Segment Start: Materials provided

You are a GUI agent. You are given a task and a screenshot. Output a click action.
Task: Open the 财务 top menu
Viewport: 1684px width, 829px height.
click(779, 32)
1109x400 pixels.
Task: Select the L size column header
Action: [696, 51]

Segment End: Materials provided

▶ _What to work on_: Retype all of the material exactly as it stands above.

▶ _Response_:
You are a GUI agent. You are given a task and a screenshot. Output a click action.
Task: Open the 财务 top menu
Viewport: 1684px width, 829px height.
click(779, 32)
1109x400 pixels.
Task: Select the L size column header
Action: [696, 51]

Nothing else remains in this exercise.